Rose schien beim Anblick des kleinen Stücks bemalter Pappe völlig niedergeschlagen zu sein, als hätte sie eine Vorahnung auf ein bevorstehendes Unglück erhalten. Sie erholte sich jedoch bald wieder und mischte das Pack erneut, wobei sie darauf achtete, es mit der linken Hand zu zerschneiden, breitete die Karten vor sich aus und begann erneut zu zählen: eins, zwei, drei. Diesmal schienen die Karten vielversprechender zu sein und verhießen Erfolg für die Zukunft.

"Ich werde geliebt", las sie, während sie ängstlich auf die Karten blickte - "sehr geliebt! Hier ist Freude und ein Brief von einem dunklen Mann! Siehst du, da ist er, der Knappe der Keulen. Immer dasselbe", fuhr sie fort, "ich kann mich nicht gegen das Schicksal wehren."
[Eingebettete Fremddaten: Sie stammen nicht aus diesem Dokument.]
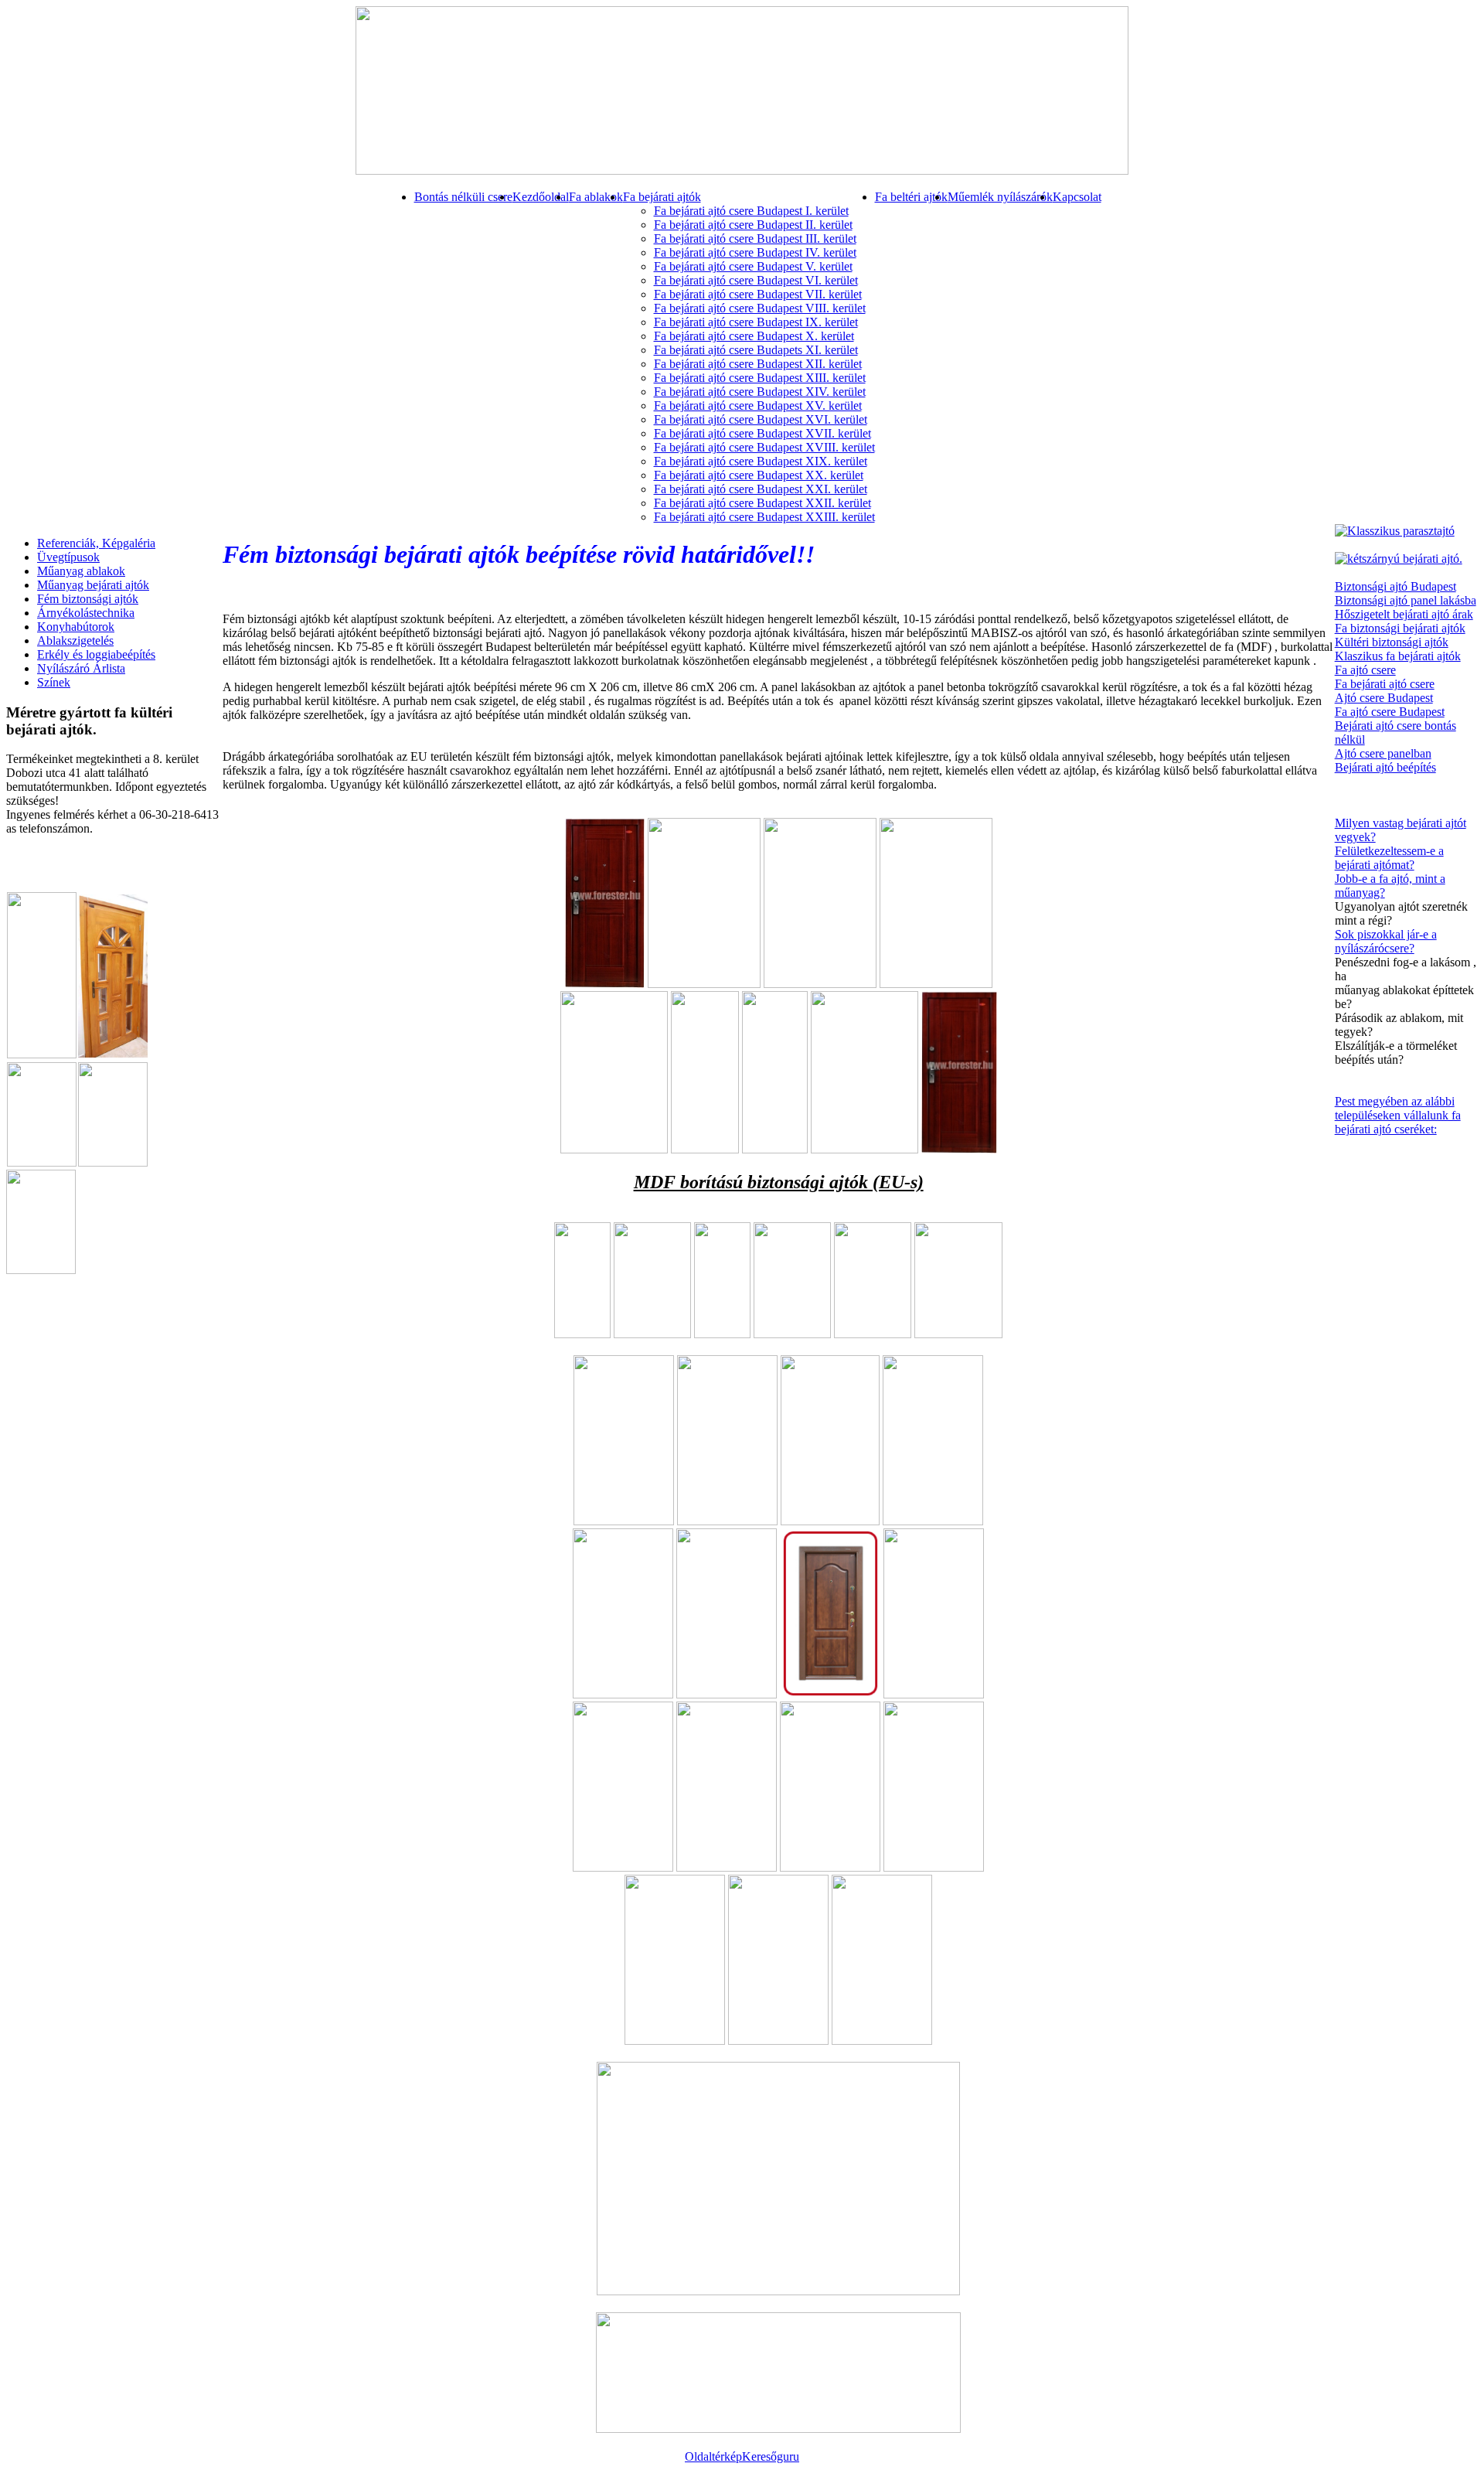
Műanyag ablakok (81, 570)
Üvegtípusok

Dann erhob sie sich und holte aus einer Ritze in der Wand, die ein sicheres Versteck für ihre Geheimnisse war, einen schmutzigen und zerknitterten Brief hervor und las zum vielleicht hundertsten Mal diese Worte

MADEMOISELLE-

Dich zu sehen heißt, dich zu lieben. Ich gebe dir mein Ehrenwort, dass das wahr ist. Die armselige Hütte, in der deine Reize versteckt sind, ist keine angemessene Unterkunft für dich. Ein Haus, das in jeder Hinsicht würdig ist, dich zu empfangen, steht dir zur Verfügung - die Rue de Douai. Ich habe es in deinem Namen genommen, denn ich bin in diesen Dingen sehr direkt. Denke über meinen Vorschlag nach und erkundige dich nach mir, wenn du willst. Ich bin noch nicht volljährig, werde es aber in fünf Monaten und drei Tagen sein, wenn ich das Vermögen meiner Mutter erben werde. Mein Vater ist wohlhabend, aber alt und gebrechlich. In den nächsten Tagen werde ich von vier bis sechs Uhr nachmittags in seinem Wagen an der Ecke der Place de Petit Pont sein.

GASTON DE GANDELU.

Die zynische Unverfrorenheit des Briefes und sein völliger Mangel an Form waren ein perfektes Beispiel für den Stil dieser Herumtreiber in der Stadt, die von den Parisern als "Mashers" bezeichnet werden; und dennoch schien Rose keineswegs angewidert von der Entgegennahme eines so unwürdig formulierten Vorschlags, sondern im Gegenteil eher erfreut über dessen Inhalt.